Task to carry out.
Find the lines of the material below that include the string "will", then copy each one.

——————

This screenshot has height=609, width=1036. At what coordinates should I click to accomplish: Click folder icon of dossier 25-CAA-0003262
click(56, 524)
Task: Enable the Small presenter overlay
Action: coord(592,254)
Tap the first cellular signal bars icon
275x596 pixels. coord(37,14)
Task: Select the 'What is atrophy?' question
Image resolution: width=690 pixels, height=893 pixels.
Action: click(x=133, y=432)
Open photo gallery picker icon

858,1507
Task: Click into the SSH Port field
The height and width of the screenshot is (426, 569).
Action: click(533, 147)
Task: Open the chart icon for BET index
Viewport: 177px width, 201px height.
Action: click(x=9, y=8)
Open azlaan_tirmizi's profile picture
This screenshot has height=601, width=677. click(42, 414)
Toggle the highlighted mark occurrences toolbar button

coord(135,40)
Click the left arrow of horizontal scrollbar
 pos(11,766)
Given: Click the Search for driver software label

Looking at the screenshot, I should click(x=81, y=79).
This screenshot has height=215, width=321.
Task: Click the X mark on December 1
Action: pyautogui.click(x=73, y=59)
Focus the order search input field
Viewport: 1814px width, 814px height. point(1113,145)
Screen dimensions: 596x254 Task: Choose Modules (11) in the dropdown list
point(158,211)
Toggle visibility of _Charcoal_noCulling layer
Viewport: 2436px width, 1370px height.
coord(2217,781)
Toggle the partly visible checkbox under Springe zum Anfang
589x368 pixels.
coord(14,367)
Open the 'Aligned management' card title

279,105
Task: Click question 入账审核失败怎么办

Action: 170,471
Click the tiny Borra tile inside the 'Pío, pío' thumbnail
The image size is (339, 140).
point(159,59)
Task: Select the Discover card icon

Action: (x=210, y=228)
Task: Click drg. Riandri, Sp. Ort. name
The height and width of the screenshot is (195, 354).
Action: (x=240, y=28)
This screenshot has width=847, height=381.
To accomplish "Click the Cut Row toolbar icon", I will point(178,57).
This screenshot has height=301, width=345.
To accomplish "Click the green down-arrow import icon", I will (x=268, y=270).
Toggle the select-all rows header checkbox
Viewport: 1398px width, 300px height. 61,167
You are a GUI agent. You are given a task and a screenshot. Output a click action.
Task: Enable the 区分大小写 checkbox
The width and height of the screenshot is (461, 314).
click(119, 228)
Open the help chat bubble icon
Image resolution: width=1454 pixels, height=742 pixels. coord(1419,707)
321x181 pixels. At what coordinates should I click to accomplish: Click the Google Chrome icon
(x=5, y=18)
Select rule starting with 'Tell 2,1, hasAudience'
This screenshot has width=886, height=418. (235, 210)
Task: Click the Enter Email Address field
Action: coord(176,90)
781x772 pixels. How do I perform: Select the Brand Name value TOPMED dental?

——————

Answer for the task.
To accomplish "Click the Cut Row toolbar icon", I will point(178,57).
To accomplish "Click the green down-arrow import icon", I will (x=268, y=270).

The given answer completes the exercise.